From the shelter of my screened porch, I eyed the object as it jigged and bobbed some twenty feet away outside on the grass in the pounding rain of a summer thunderstorm. But something about its awkward, jerky movements suggested that it was not an inanimate piece of garden debris and so I reached for the binoculars to get a closer look.

It turned out to be a Luna moth. In all my time in the Highlands I had never set eyes on one and I naïvely wondered if Luna moths — or any moths for that matter — were susceptible to the power of a rainstorm. I thought about going out to help it, but — as was often the case of late — the onslaught of the rain was truly mighty and I convinced myself that such a species that had survived for perhaps millions of years would surely have a strategy for living through a heavy downpour.

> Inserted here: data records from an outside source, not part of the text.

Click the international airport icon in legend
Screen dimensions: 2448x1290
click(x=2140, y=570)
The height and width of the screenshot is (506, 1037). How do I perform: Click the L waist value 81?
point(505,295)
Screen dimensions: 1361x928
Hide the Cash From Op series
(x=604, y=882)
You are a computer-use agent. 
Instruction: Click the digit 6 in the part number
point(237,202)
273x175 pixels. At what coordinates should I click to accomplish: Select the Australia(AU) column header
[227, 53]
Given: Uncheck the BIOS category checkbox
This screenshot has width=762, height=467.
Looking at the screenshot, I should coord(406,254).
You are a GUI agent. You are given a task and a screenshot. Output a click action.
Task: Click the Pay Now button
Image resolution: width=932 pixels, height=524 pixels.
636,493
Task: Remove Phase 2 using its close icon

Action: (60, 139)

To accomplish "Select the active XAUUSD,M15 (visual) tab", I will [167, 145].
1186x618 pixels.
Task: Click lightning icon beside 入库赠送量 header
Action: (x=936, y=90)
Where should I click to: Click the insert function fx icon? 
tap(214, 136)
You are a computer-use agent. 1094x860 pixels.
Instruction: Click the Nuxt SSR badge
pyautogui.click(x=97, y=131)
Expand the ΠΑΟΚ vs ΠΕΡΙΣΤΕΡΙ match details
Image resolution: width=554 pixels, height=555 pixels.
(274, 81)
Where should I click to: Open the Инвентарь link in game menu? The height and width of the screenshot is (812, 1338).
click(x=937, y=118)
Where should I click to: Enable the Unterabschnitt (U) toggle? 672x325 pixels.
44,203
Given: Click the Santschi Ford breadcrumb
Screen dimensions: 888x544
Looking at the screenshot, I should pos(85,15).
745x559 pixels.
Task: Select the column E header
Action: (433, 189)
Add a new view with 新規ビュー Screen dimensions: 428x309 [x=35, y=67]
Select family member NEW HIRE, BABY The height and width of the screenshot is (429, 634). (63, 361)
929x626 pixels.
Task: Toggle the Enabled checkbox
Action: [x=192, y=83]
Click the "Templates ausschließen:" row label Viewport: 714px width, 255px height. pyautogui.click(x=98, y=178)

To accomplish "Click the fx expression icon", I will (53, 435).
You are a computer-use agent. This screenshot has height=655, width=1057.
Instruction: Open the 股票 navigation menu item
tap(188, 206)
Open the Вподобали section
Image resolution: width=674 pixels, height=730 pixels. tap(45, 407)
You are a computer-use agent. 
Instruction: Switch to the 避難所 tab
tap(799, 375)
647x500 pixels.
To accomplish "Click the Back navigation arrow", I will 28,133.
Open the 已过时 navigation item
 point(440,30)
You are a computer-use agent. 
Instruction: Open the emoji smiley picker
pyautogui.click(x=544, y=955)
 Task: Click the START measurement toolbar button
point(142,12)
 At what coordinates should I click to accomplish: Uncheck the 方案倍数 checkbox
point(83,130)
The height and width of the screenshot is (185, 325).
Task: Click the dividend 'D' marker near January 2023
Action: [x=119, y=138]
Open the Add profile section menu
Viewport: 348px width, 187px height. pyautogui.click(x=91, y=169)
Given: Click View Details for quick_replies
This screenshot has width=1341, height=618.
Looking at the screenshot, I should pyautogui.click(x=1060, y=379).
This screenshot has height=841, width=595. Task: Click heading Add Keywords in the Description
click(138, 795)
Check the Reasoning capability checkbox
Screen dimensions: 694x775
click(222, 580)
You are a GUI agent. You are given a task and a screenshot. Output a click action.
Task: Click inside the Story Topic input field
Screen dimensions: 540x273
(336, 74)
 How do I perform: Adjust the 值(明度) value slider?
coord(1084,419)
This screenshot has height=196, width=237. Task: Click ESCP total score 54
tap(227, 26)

A little while later, I glanced through the screens and was slightly surprised to see that I was wrong. I carefully rotated the binocular’s focus wheel and the moth lay motionless and exquisitely beautiful in the watery sunshine. The rain seemed like nothing more than a bad dream and yet — the amazing creature that was the Luna moth now lay dead in the sodden grass. For whatever reason, I found this particular death to be disturbing. Things die all the time in the natural world, just as they do in the human world, but why would this big, bold, robust-looking invertebrate succumb to what was, after all, the normal vagaries of the weather?

I suppose, like so many other events in this universe, it is all a matter of perspective. As soon as I try to imagine myself three or four inches long with wide, delicate wing structures projecting from the side of my boneless body as a raging tsunami pounds down upon my vulnerable head and body, the Luna moth’s untimely demise suddenly begins to make a lot of sense.